**What to work on**
Copy the records below word for word, from the line holding "Viewport: 198px width, 119px" through the line holding "Collapse the indicator", both included.
* * * * *
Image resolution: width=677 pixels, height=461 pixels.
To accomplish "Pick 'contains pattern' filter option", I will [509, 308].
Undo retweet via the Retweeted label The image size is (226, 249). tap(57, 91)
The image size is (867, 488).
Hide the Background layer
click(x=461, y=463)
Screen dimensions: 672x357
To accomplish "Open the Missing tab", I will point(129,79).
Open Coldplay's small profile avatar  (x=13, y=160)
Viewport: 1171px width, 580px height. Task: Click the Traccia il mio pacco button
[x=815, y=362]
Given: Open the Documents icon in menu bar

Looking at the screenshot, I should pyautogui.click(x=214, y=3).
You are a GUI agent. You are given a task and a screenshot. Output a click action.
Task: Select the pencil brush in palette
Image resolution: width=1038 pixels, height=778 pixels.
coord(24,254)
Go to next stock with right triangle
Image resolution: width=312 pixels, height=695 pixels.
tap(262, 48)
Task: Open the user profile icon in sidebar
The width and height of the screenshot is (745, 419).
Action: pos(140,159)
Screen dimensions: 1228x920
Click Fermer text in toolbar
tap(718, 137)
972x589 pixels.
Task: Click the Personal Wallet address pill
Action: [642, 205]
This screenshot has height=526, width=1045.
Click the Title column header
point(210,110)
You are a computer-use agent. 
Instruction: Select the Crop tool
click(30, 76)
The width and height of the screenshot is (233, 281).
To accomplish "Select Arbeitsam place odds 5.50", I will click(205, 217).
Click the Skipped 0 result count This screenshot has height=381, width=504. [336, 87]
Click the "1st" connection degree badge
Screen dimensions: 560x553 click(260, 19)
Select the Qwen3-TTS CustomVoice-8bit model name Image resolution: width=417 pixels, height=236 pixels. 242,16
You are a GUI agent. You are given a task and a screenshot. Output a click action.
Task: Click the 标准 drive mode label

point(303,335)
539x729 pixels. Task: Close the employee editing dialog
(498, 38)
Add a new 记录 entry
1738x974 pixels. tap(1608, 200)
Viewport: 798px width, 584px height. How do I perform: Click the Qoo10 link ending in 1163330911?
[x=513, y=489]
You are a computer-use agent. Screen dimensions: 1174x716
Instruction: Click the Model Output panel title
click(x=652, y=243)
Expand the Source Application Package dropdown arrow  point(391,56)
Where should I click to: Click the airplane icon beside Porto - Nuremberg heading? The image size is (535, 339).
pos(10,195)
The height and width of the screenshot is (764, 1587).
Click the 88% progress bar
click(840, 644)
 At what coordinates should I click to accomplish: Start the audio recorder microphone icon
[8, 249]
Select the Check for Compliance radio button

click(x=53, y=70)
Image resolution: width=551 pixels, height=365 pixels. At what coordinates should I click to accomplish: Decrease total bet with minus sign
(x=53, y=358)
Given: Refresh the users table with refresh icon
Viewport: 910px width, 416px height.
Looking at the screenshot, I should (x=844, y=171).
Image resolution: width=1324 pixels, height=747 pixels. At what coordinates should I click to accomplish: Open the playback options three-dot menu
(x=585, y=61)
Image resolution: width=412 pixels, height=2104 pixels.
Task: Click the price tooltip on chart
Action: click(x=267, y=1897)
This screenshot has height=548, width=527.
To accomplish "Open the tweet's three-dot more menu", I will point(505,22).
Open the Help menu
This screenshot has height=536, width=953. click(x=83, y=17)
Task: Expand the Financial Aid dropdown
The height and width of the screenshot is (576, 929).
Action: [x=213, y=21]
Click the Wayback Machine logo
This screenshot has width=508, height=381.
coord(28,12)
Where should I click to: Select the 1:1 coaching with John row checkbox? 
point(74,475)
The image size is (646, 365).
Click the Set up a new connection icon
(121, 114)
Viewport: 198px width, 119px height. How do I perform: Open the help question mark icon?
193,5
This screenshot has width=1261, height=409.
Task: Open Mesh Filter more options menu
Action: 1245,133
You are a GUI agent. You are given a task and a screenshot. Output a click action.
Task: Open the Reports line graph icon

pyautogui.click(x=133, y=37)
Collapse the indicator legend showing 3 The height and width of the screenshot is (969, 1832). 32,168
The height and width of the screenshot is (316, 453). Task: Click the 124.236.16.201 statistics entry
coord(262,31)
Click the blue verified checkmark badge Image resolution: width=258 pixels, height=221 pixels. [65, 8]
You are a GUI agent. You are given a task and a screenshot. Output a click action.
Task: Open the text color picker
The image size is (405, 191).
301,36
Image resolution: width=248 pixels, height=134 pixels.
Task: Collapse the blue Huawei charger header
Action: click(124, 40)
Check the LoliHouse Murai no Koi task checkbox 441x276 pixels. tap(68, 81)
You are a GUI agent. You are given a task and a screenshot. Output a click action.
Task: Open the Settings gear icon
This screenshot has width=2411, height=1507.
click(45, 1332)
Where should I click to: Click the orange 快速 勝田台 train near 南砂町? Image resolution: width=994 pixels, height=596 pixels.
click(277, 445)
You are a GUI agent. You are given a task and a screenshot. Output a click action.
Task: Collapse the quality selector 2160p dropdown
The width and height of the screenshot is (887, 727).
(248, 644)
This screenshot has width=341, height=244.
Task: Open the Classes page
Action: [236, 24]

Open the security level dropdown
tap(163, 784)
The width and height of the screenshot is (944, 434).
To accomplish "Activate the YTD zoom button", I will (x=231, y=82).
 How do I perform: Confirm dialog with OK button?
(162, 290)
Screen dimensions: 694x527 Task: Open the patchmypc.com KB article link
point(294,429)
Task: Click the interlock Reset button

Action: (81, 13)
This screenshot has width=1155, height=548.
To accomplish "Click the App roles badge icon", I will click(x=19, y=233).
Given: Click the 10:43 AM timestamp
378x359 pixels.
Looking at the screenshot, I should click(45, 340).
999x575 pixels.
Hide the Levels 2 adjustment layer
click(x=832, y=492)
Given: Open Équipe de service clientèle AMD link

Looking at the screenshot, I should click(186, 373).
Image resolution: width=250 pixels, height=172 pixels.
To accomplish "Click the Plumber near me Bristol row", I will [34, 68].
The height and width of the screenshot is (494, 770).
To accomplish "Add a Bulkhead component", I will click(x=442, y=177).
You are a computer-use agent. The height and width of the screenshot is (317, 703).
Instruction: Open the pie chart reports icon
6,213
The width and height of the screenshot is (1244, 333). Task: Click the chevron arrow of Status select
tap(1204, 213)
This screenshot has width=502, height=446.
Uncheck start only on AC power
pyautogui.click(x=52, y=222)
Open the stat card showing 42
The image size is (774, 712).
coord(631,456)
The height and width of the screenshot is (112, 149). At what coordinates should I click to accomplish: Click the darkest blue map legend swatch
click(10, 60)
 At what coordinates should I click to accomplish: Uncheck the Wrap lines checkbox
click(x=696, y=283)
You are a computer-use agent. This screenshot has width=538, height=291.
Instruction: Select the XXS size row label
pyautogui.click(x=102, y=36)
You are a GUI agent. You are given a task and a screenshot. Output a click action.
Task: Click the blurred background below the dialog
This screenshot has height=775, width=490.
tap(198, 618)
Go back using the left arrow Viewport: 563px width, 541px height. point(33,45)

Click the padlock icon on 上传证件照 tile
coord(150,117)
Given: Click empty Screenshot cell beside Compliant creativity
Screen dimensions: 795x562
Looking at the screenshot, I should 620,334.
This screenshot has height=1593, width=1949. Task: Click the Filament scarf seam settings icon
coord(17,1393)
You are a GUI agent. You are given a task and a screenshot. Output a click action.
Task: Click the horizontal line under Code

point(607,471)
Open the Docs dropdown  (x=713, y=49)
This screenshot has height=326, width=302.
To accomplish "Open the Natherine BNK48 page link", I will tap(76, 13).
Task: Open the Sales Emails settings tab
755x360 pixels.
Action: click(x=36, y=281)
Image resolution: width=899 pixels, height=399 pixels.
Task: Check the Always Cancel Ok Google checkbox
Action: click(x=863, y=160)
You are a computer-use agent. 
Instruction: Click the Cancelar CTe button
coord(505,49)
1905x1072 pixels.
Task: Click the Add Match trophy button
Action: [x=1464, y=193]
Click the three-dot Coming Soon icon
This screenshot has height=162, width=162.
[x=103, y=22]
* * * * *
**Full output**
Viewport: 198px width, 119px height. How do I perform: Open the help question mark icon?
193,5
This screenshot has width=1261, height=409.
Task: Open Mesh Filter more options menu
Action: 1245,133
You are a GUI agent. You are given a task and a screenshot. Output a click action.
Task: Open the Reports line graph icon

pyautogui.click(x=133, y=37)
Collapse the indicator legend showing 3 The height and width of the screenshot is (969, 1832). 32,168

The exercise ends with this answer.